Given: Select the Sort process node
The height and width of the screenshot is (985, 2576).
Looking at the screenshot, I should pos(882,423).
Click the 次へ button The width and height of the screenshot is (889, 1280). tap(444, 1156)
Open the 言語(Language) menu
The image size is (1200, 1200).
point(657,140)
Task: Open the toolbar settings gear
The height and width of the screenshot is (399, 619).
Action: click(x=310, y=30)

- - - -

YOUR OBJECTIVE:
Transcribe the listing from start to finish, exactly as given.

RESPONSE BELOW:
Given: Select the Sort process node
The height and width of the screenshot is (985, 2576).
Looking at the screenshot, I should pos(882,423).
Click the 次へ button The width and height of the screenshot is (889, 1280). tap(444, 1156)
Open the 言語(Language) menu
The image size is (1200, 1200).
point(657,140)
Task: Open the toolbar settings gear
The height and width of the screenshot is (399, 619).
Action: click(x=310, y=30)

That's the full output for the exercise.